- Paul Montgomery: I am your host Professor Montgomery and this - this - is my assistant, the very lovely, Jennifer. For two years, we have been dead.
- Lisa Schindler: I must confess, Mr. Montgomery, your Game Room confuses me. In my country, the men drink cognac and smoke cigars after supper. Here you do, what? Play pinball?
- Norman: They got some kind of orgy going on up there, Miss Beattie?
- Miss Beattie: You'd like to think so, wouldn't you, Norman.
- Norman: [snickers] Yeah!
- Jennifer Montgomery: You're a saleswoman?
- Lisa Schindler: In a sense. So were Helen of Troy and Madame du Barry.
- Lisa Schindler: I tend to be too mystical for my own good.
- Jennifer Montgomery: No, I think most people are too practical.
- Lisa Schindler: Oh, one must be practical in order to survive. Mustn't one?
- Paul Montgomery: Did you know that Aimee Semple McPherson was buried with a phone on her side?
- Jennifer Montgomery: Why?
- Paul Montgomery: Just in case.
- Terry: Most of our lives are like pinball games. Fantastically designed machines. Merely whir, click, pay off, at best, in another free game. The trivial things in life, we take too seriously. The serious things, like death, too trivially.
- Lisa Schindler: I've known many young women, like Diedre, who tend to think negatively about maturing. I believe, in a beautiful woman, the present, the past, the future, are inseparable. Of course, why we all know, that its a woman's attitude that keeps her young forever.
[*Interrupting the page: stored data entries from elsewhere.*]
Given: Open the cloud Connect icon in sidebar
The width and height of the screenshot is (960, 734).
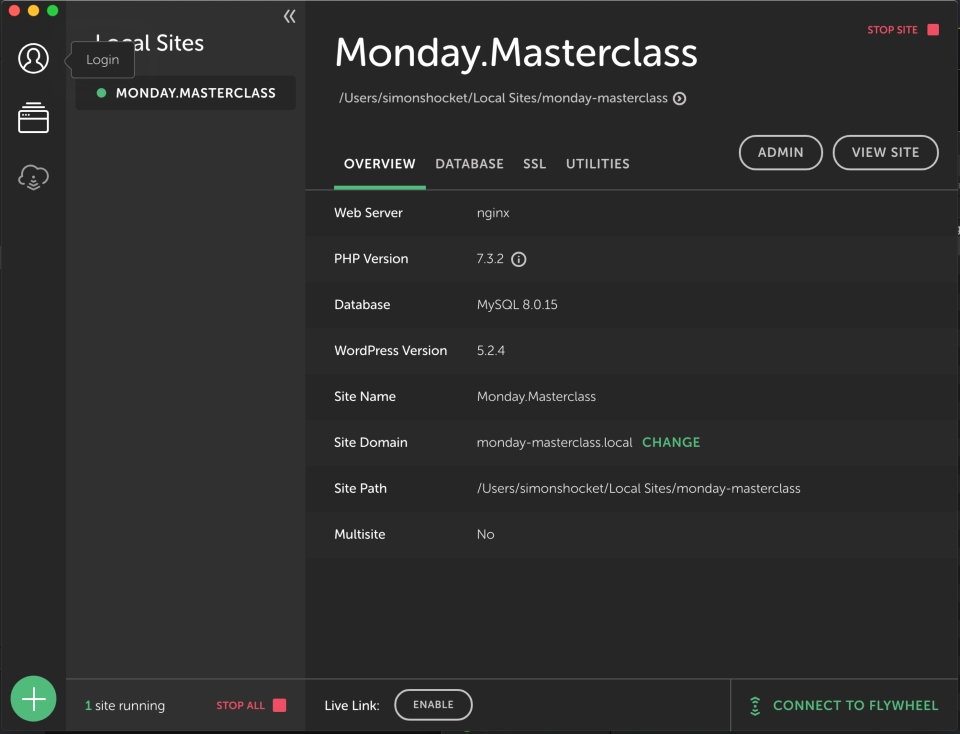Looking at the screenshot, I should point(33,178).
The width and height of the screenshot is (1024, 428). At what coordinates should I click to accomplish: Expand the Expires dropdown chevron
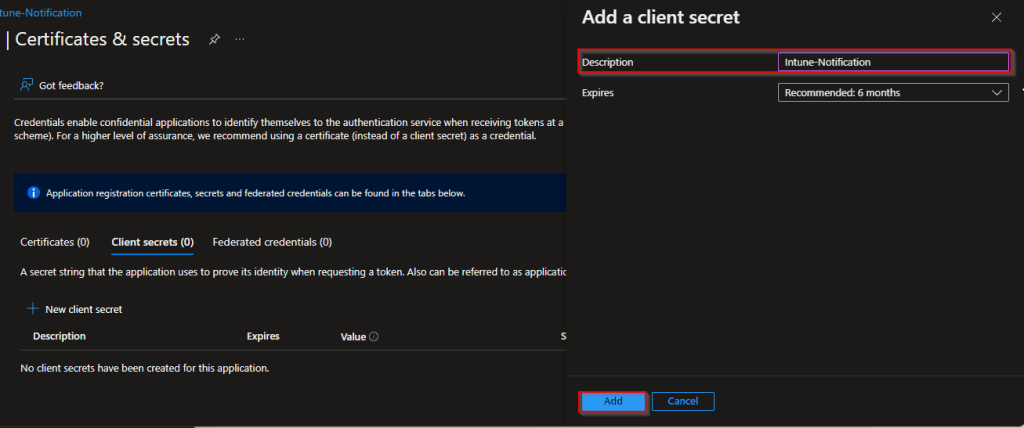[996, 93]
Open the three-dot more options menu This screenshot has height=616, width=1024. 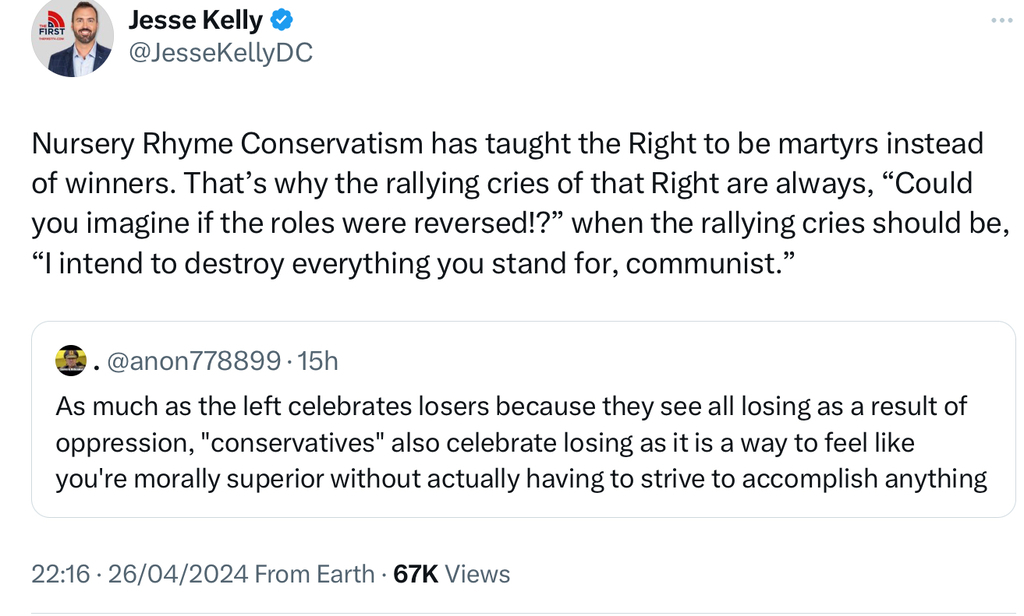coord(1001,21)
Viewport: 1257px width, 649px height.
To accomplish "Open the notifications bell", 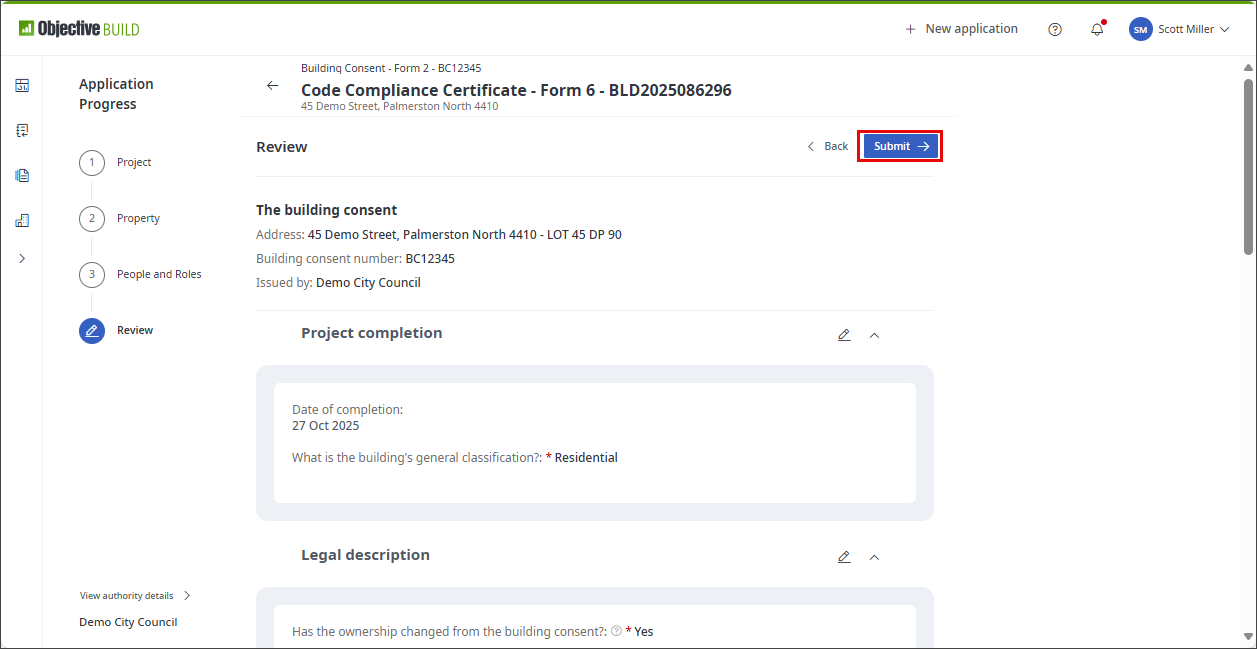I will point(1097,29).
- Jennifer Montgomery: Your hand is - very cold.
- Lisa Schindler: Yeah. Despite the good vibration from yours.
- Lisa Schindler: They're my tarot cards. A link between the future and the past. They never lie. Sometimes I wish they would.
- Jennifer Montgomery: What is that?
- Lisa Schindler: Young lovers.
- Jennifer Montgomery: And this one?
- Lisa Schindler: Junon. The high priestess. It's not a very gay card.
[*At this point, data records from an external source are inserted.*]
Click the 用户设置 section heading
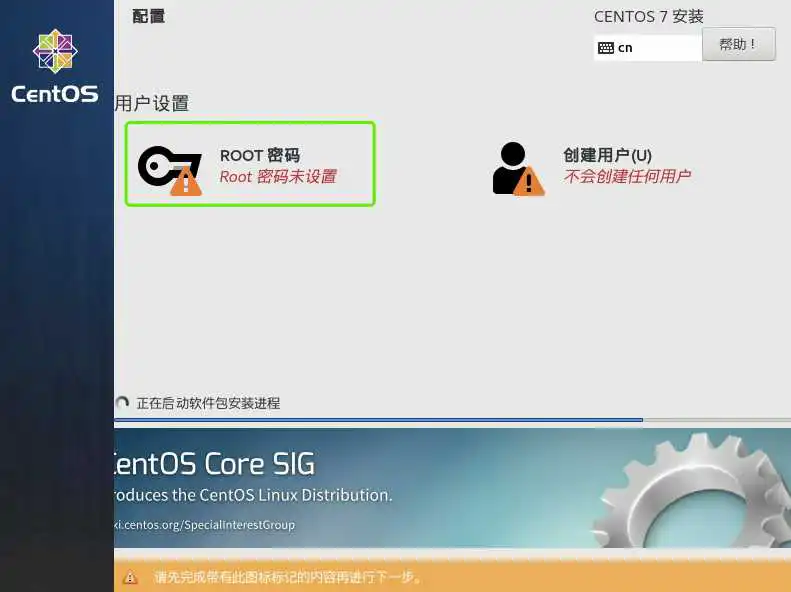 tap(152, 103)
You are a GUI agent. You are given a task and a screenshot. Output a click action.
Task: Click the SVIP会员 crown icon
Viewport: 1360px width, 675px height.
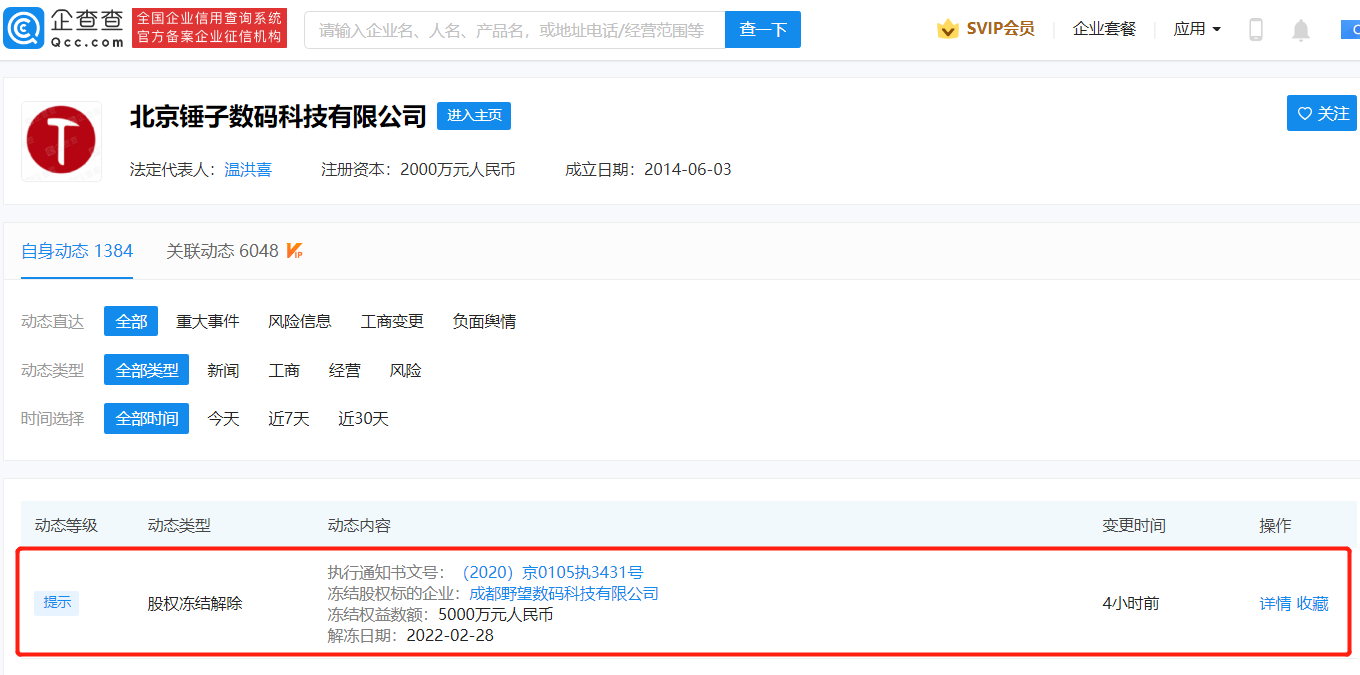coord(947,29)
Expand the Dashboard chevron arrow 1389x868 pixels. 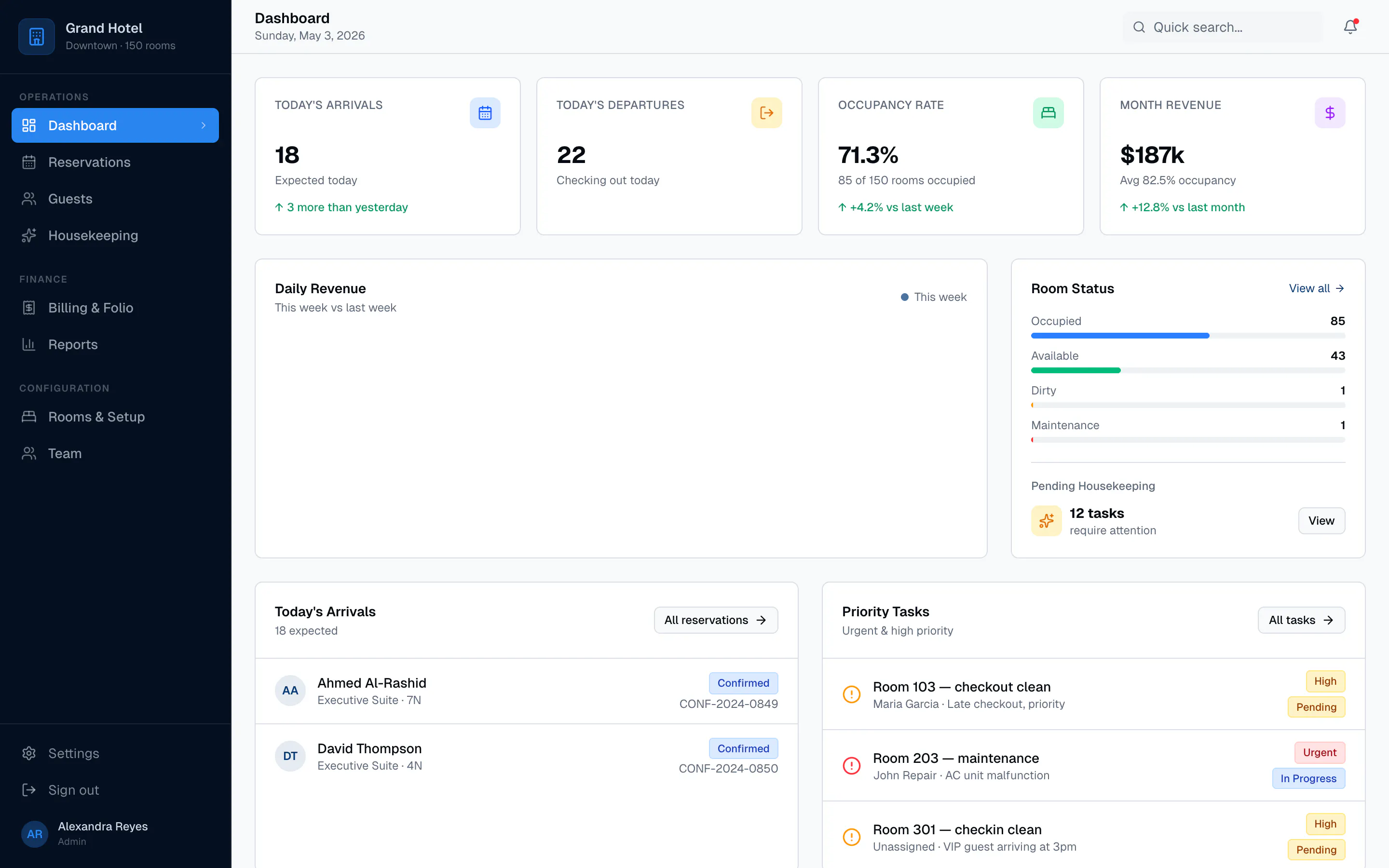tap(203, 125)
- Lisa Schindler: Is your husband an artist?
- Jennifer Montgomery: In a way. Collecting is an art, you know.
- Lisa Schindler: You know, I have a quota to meet. You know, each of us has a quota to meet and I must meet my quota! Because, you know, we work for a system which is called the Quota System!
- Jennifer Montgomery: What is that?
- Lisa Schindler: A memento from my flamboyant past.
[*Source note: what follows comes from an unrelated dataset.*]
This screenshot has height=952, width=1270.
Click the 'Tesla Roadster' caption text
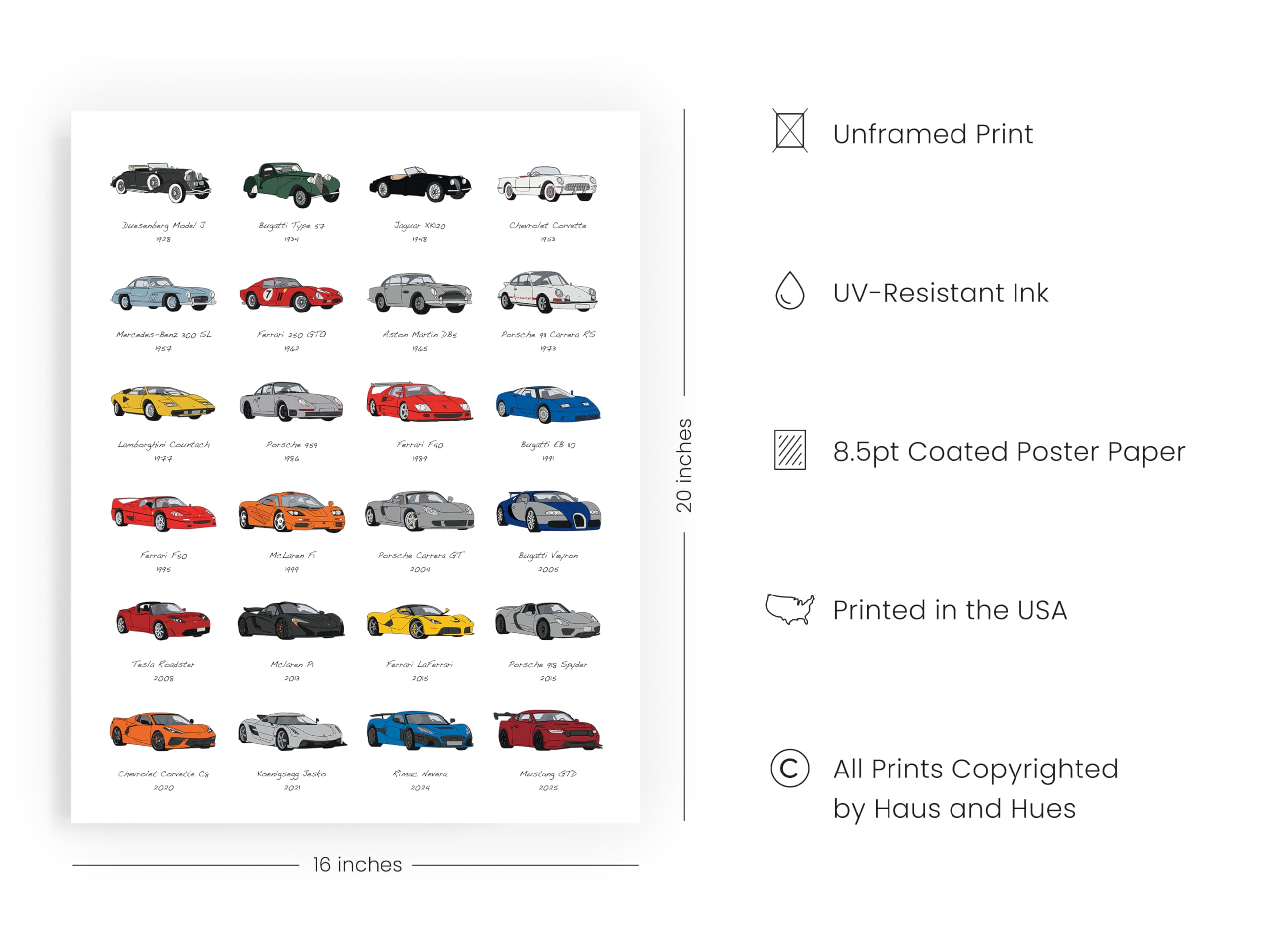point(163,664)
- Jennifer Montgomery: Oh, it's divine!
- Lisa Schindler: You Americans have it so much easier than most of us. You're happy with such simple amusements. I'm afraid I'm used to - infinitely more exciting and dangerous games.
- [thunder clap]
- Paul Montgomery: You had her practically out of her mind. I think that's carrying those games you play a little too far.
- Lisa Schindler: Mr. Montgomery, last night I was not playing a game.
- Lisa Schindler: I always noticed that professionals have a way of dealing with things very - simply. Very directly.
- Lisa Schindler: A toast.
- Paul Montgomery: To Switzerland. A land of untraceable anonymous bank accounts.